Over in his weekly round-up of pithy news items, the Plain Dealer's Mike McIntrye has an quick-hit about the possibility of renaming the Med Mart – or, ahem, as it officially stands now, the Medical Mart and Convention Center.
Turns out, the business suits behind the project are sweating over the name, worrying the existing moniker isn't sexy enough to attract the cutting-edge businesses the mart was built to house. Keep in mind, the developers are still trying to fully fill the rooms of the $465 million facility with the kind of big-brained medical and bio companies that keep economic development people sleepless at night.

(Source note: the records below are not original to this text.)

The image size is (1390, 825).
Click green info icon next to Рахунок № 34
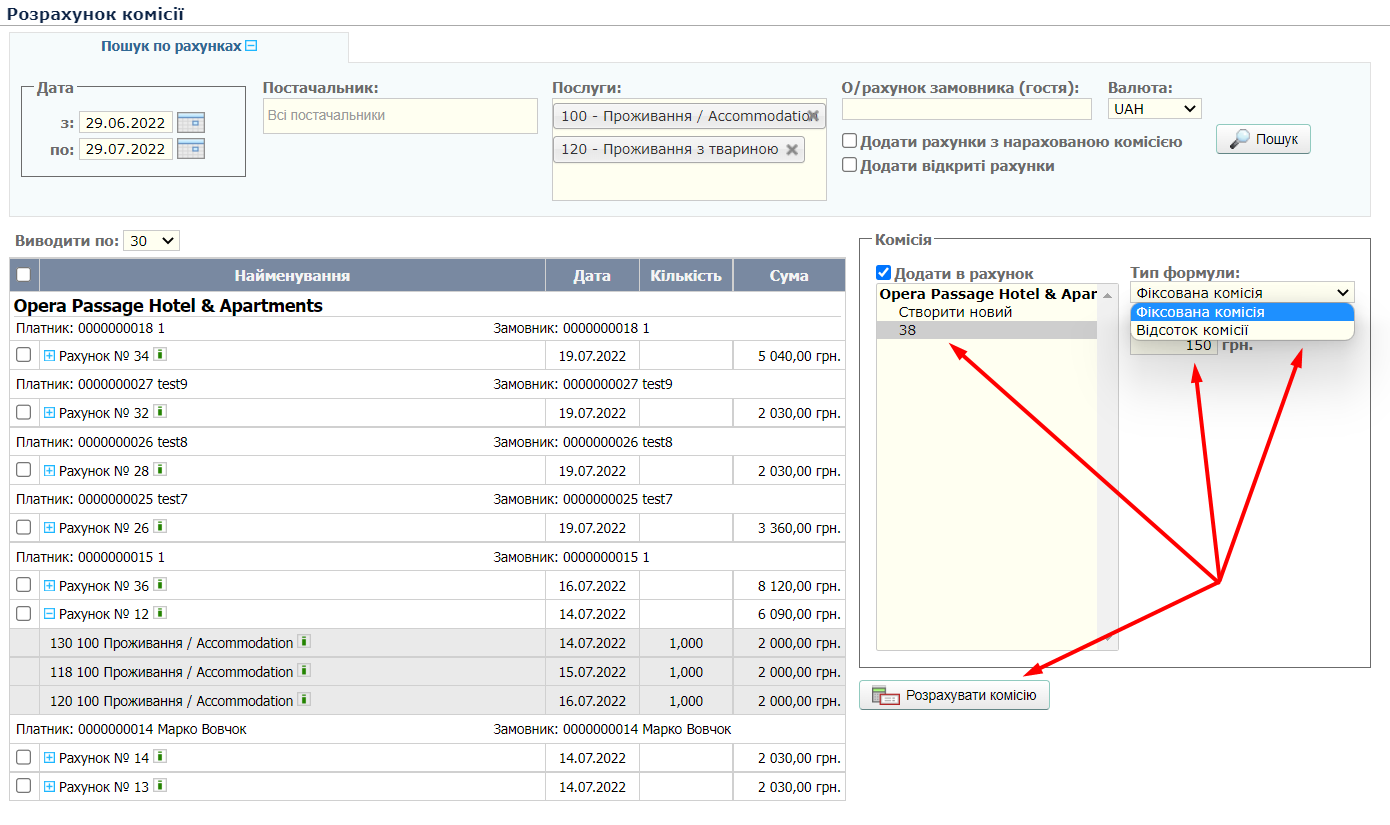click(x=160, y=355)
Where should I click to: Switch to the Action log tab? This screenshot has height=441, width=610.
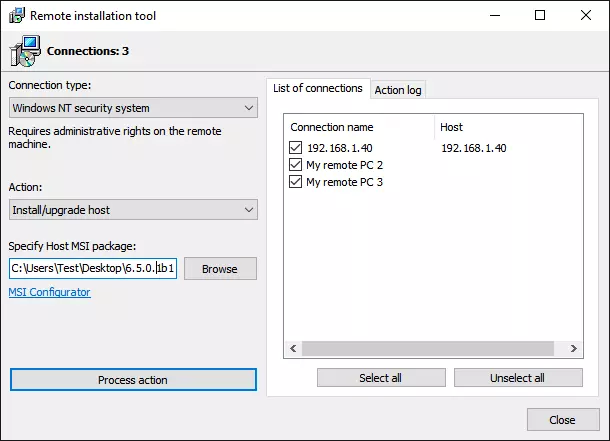click(397, 90)
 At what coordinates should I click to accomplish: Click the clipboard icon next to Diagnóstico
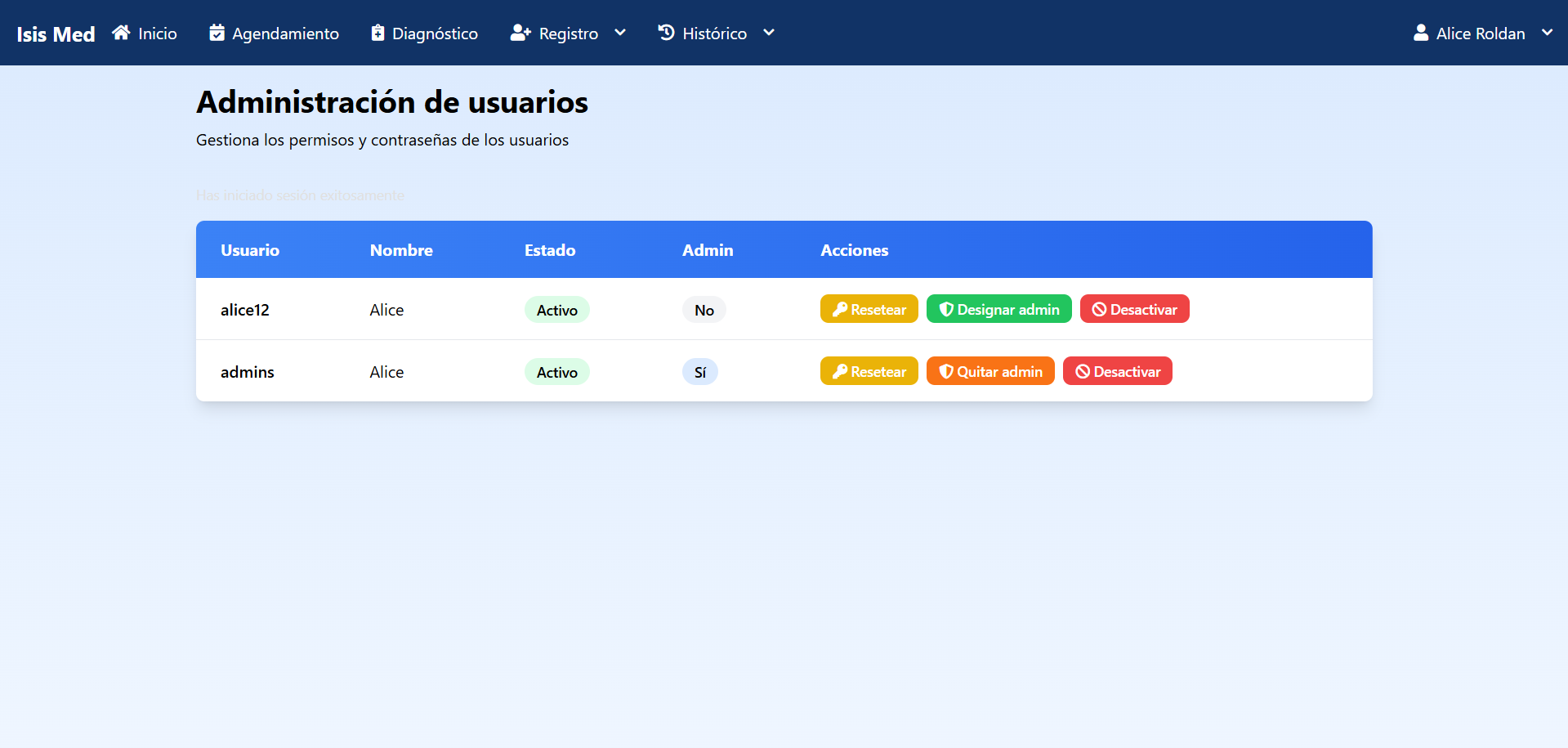tap(377, 33)
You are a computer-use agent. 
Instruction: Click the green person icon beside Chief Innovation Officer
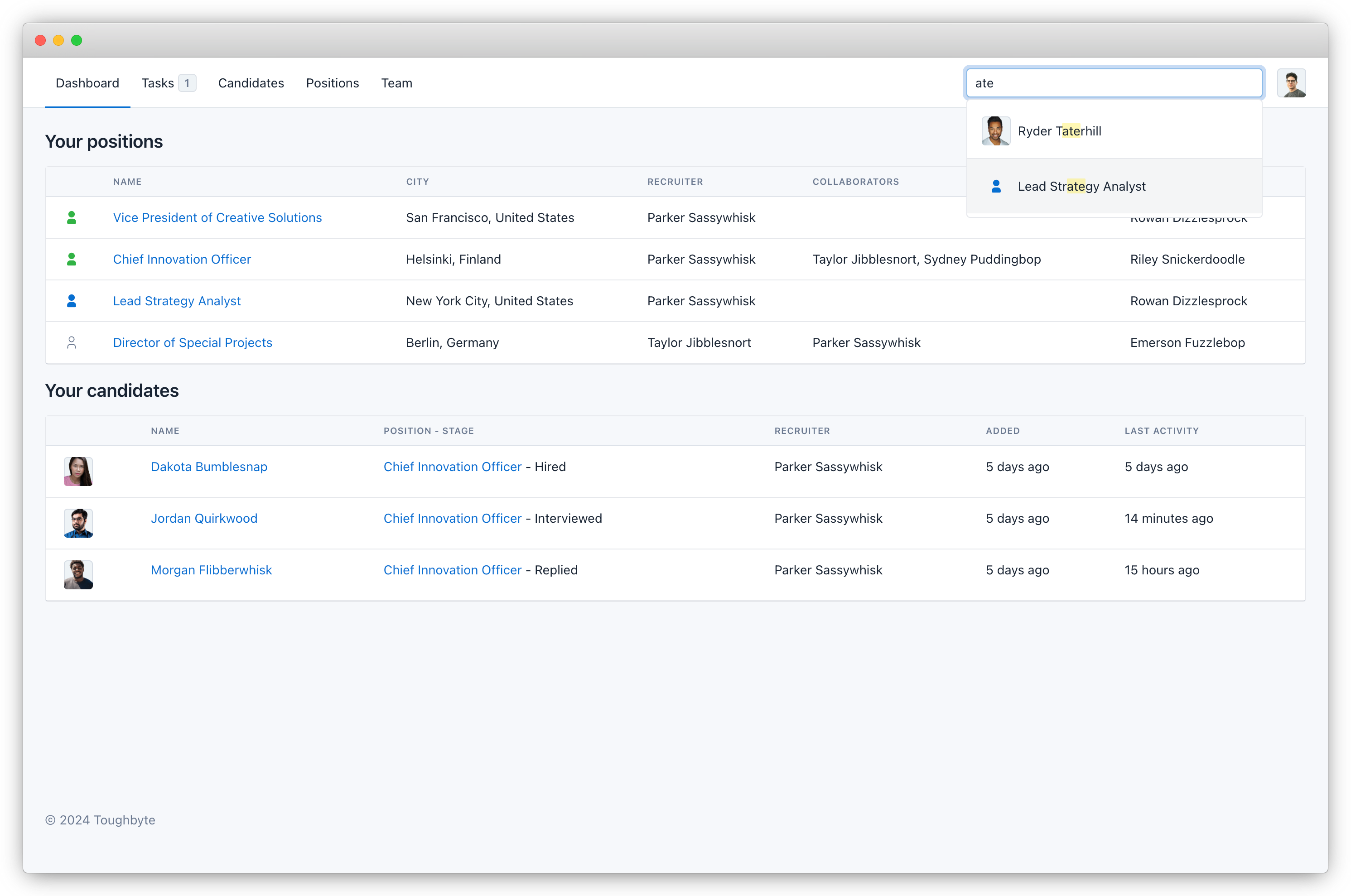tap(72, 260)
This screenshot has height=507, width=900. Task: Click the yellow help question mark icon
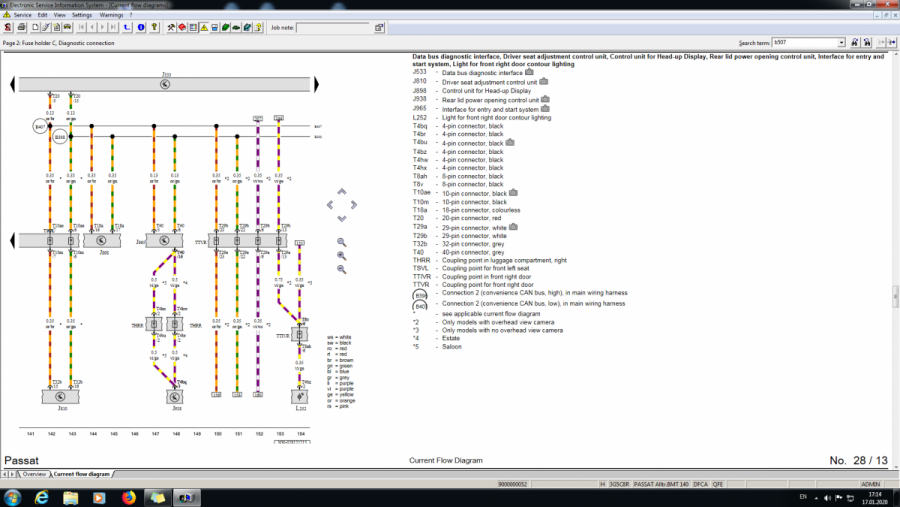258,27
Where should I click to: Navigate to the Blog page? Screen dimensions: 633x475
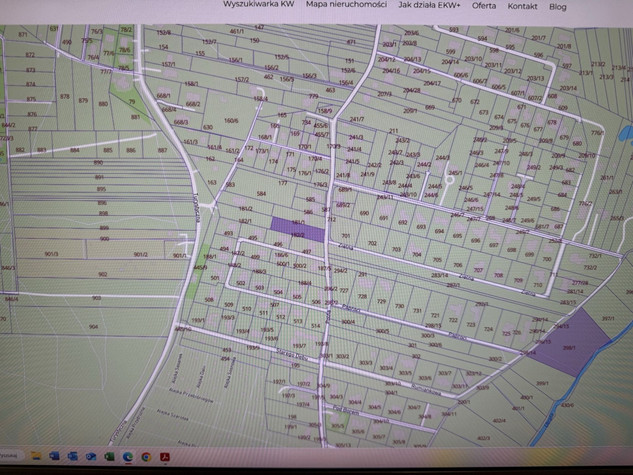(x=557, y=6)
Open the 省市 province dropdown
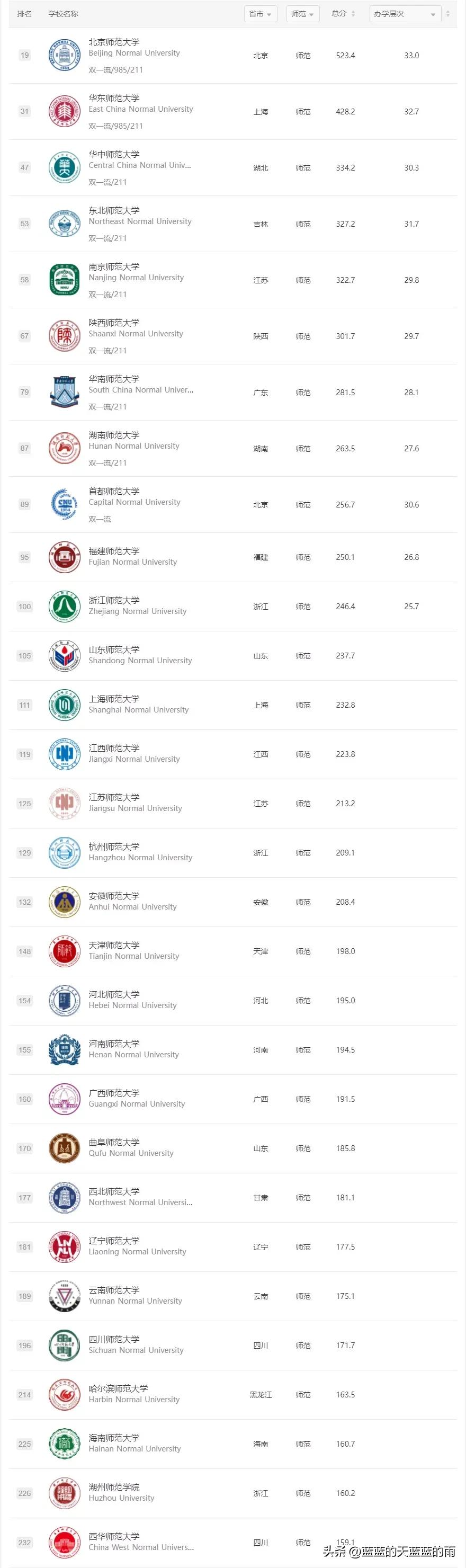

Also, the company's VP tells the Plain Dealer the current name puts the cart before the horse: the name should emphasize the “convention” nature of the structure, since that's what will draw the larger share of travelers to Cleveland. Each building might even get a separate name.
Feeling civic minded, we brainstormed up some new nomenclature for the Mart. Use them if you wish, Med Mart developers.
Medical Science Con. Because all it takes to get some Mensa geeks excited to go inside a building is a costume requirement and a Kitty Pryde lookalike contest after the buffet dinner.
Ameritrust II: The Revenge of .... Because we've seen this movie before.
The Bio-Dome. Because of the easy name recognition, and since there's a lot Paul Shore will do for money these days, wouldn't be a problem to nab him for a spokesman job.
Costco — Downtown Cleveland Location. Because we all know where this is going.